**Instructions to follow:**
Restate each entry shown beneath this instruction, keeping its wording intact.

- Opening Delimiter -

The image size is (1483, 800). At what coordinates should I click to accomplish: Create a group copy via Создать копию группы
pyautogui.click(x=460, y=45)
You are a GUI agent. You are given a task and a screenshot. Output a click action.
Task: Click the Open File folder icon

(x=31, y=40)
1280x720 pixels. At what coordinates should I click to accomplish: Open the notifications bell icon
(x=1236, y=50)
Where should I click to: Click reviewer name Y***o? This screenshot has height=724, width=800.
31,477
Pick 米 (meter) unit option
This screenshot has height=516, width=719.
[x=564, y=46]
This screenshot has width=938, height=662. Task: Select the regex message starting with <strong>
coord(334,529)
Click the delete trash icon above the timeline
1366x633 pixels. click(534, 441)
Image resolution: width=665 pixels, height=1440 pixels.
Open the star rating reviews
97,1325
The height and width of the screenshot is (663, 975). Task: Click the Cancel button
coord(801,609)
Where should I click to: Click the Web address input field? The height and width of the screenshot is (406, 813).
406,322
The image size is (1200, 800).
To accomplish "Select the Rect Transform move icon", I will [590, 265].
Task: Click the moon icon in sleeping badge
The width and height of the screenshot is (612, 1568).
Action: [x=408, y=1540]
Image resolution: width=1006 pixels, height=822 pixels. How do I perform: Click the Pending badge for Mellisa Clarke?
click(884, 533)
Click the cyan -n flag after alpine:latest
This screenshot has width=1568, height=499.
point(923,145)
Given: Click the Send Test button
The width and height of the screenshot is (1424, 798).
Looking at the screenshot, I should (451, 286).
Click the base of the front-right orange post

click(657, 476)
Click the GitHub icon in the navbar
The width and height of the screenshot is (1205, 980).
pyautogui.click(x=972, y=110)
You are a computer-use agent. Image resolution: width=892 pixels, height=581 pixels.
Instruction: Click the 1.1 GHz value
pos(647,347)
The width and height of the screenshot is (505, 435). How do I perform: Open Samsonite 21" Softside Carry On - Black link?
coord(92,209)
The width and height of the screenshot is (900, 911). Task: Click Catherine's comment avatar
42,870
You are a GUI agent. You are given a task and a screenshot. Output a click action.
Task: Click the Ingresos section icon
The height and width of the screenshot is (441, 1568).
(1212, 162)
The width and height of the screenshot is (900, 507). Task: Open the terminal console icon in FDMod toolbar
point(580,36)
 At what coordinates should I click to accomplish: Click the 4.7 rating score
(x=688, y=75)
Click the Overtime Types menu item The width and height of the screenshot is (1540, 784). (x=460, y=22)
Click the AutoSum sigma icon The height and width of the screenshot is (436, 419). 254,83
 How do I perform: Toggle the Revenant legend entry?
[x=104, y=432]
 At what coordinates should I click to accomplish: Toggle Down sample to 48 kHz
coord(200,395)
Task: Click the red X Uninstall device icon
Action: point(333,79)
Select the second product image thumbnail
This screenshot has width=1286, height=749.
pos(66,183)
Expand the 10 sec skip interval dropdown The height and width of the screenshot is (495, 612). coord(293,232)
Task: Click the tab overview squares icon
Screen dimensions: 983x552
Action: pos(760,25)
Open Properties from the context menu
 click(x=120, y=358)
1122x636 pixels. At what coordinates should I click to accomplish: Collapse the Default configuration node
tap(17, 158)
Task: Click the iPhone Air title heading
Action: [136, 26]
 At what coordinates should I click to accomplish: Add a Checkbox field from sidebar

- Closing Delimiter -

**Response to this exercise:**
The image size is (1483, 800). At what coordinates should I click to accomplish: Create a group copy via Создать копию группы
pyautogui.click(x=460, y=45)
You are a GUI agent. You are given a task and a screenshot. Output a click action.
Task: Click the Open File folder icon

(x=31, y=40)
1280x720 pixels. At what coordinates should I click to accomplish: Open the notifications bell icon
(x=1236, y=50)
Where should I click to: Click reviewer name Y***o? This screenshot has height=724, width=800.
31,477
Pick 米 (meter) unit option
This screenshot has height=516, width=719.
[x=564, y=46]
This screenshot has width=938, height=662. Task: Select the regex message starting with <strong>
coord(334,529)
Click the delete trash icon above the timeline
1366x633 pixels. click(534, 441)
Image resolution: width=665 pixels, height=1440 pixels.
Open the star rating reviews
97,1325
The height and width of the screenshot is (663, 975). Task: Click the Cancel button
coord(801,609)
Where should I click to: Click the Web address input field? The height and width of the screenshot is (406, 813).
406,322
The image size is (1200, 800).
To accomplish "Select the Rect Transform move icon", I will [590, 265].
Task: Click the moon icon in sleeping badge
The width and height of the screenshot is (612, 1568).
Action: [x=408, y=1540]
Image resolution: width=1006 pixels, height=822 pixels. How do I perform: Click the Pending badge for Mellisa Clarke?
click(884, 533)
Click the cyan -n flag after alpine:latest
This screenshot has width=1568, height=499.
point(923,145)
Given: Click the Send Test button
The width and height of the screenshot is (1424, 798).
Looking at the screenshot, I should (451, 286).
Click the base of the front-right orange post

click(657, 476)
Click the GitHub icon in the navbar
The width and height of the screenshot is (1205, 980).
pyautogui.click(x=972, y=110)
You are a computer-use agent. Image resolution: width=892 pixels, height=581 pixels.
Instruction: Click the 1.1 GHz value
pos(647,347)
The width and height of the screenshot is (505, 435). How do I perform: Open Samsonite 21" Softside Carry On - Black link?
coord(92,209)
The width and height of the screenshot is (900, 911). Task: Click Catherine's comment avatar
42,870
You are a GUI agent. You are given a task and a screenshot. Output a click action.
Task: Click the Ingresos section icon
The height and width of the screenshot is (441, 1568).
(1212, 162)
The width and height of the screenshot is (900, 507). Task: Open the terminal console icon in FDMod toolbar
point(580,36)
 At what coordinates should I click to accomplish: Click the 4.7 rating score
(x=688, y=75)
Click the Overtime Types menu item The width and height of the screenshot is (1540, 784). (x=460, y=22)
Click the AutoSum sigma icon The height and width of the screenshot is (436, 419). 254,83
 How do I perform: Toggle the Revenant legend entry?
[x=104, y=432]
 At what coordinates should I click to accomplish: Toggle Down sample to 48 kHz
coord(200,395)
Task: Click the red X Uninstall device icon
Action: point(333,79)
Select the second product image thumbnail
This screenshot has width=1286, height=749.
pos(66,183)
Expand the 10 sec skip interval dropdown The height and width of the screenshot is (495, 612). coord(293,232)
Task: Click the tab overview squares icon
Screen dimensions: 983x552
Action: pos(760,25)
Open Properties from the context menu
 click(x=120, y=358)
1122x636 pixels. At what coordinates should I click to accomplish: Collapse the Default configuration node
tap(17, 158)
Task: Click the iPhone Air title heading
Action: [136, 26]
 At what coordinates should I click to accomplish: Add a Checkbox field from sidebar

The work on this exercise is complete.